Several Republicans criticized the legislation as little more than political posturing in the early hours of a new Democratic-controlled Congress. Democrats want to "look aggressive on homeland security. This bill will waste billions of dollars and possibly harm homeland security by gumming up progress already underway," said Rep. Hal Rogers, R-Ky.
In a written statement, the Bush administration listed several objections and said it could not support the measure as drafted, but stopped short of a veto threat.
Democrats have pledged to make fiscal responsibility a priority in the new Congress, but they advanced the bill -- their first of the year -- without even a bare-bones accounting of the estimated cost. The funding will require follow-up legislation.
Legislation introduced in the Senate a year ago to implement the recommendations of the 9/11 commission had a price tag of more than $53 billion over five years.
The terrorism legislation is the first of six measures the House is expected to pass in its first 100 hours in session under Democratic control.
Minimum wage up next
Next up is an increase in the minimum wage, set for passage on today.
Next week, Democrats intend to clear legislation to cut the interest rate on student loans and to curtail tax breaks for the energy industry.
Each of the bills would go to the Senate, and it could be months -- if then -- before they reach the White House.
The House labored over the terrorism bill as the Senate began work on legislation enacting stricter ethics rules -- and Democrats continued to gain from last fall's elections.
Officials said that four of Bush's controversial appeals court appointees, their chances for confirmation doomed in the Democratic-controlled Senate, would not be renominated.
The four are William Haynes, William Myers, Terrence Boyle and Michael Wallace, all of whom were prevented from coming to votes last year when the Senate was under Republican control.
"The president is disappointed in this inaction and hopes that the days of judicial obstructionism are beyond us," said Dana Perino, deputy White House spokeswoman.
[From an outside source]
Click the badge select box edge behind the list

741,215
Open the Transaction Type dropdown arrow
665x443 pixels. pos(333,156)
Sen. Charles Schumer, D-N.Y., saw it differently. "Democrats stand ready to work with the administration to confirm judges who are not extremists, either left or right," he said.
In the House, passage of the anti-terror bill coincided with an email from the Democratic campaign committee touting the party's agenda for its first 100 hours in power and asking for a contribution for the 2008 elections.
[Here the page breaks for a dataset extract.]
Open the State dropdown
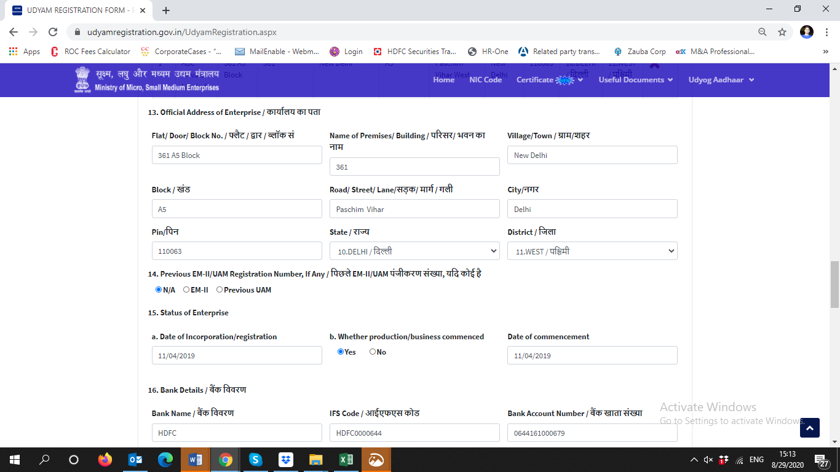The width and height of the screenshot is (840, 472). tap(414, 251)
Democrats said the bill would enact virtually all of the unfulfilled recommendations of the 9/11 commission, and several members of the rank and file remarked that Republicans had failed to do so in five years since planes slammed into the World Trade Center and the Pentagon and scarred the Pennsylvanian countryside.
"Don't be fooled by those who say that this bill is moving too quickly," said Rep. Bennie Thompson, D-Miss. "It has been five years since 9/11. It has been three years since the 9/11 commission issued its report."
"The fact is that the bipartisan 9/11 commission gave the last Congress F's and D's in implementing its recommendations," said Rep. Jim Moran, D-Va. "This Congress is determined to earn its A's in implementing its recommendations."
Rep. John Mica, R-Fla., noted disapprovingly that screeners at the Transportation Security Agency would receive collective bargaining rights under the bill.
And Rep. Peter King, R-N.Y., said the measure "gives false hope to the American people" because technology for scanning all cargo containers is not yet available.
The legislation directs the Homeland Security Department to establish a system for inspecting all cargo carried on passenger aircraft over the next three years. It also requires scanning of all containers bound for the U.S., using the best available technology. Large ports would be given three years to comply, smaller ports five years.
While much of the debate revolved around the provisions dealing with cargo, the bill also requires the government to take the risk of terror attacks into greater account when distributing homeland security grants to the 50 states.
The measure also would centralize the government's efforts at preventing nuclear weapons from falling into the hands of terrorists and would take steps to disrupt the black market for nuclear material.
"We will not be safe here as long as the worst weapons can fall into the worst hands," said Rep. Rick Larsen, D-Wash.
The measure also establishes a new program of grants to make sure local governments can communicate effectively in the event of a crisis.
One of the tragedies of 9/11 was the deaths of New York firefighters who were trapped inside the World Trade Center and could not hear urgent warnings to evacuate that were broadcast on police radios.
A companion measure, to establish a new House subcommittee with jurisdiction over intelligence matters, cleared on a vote of 239-188.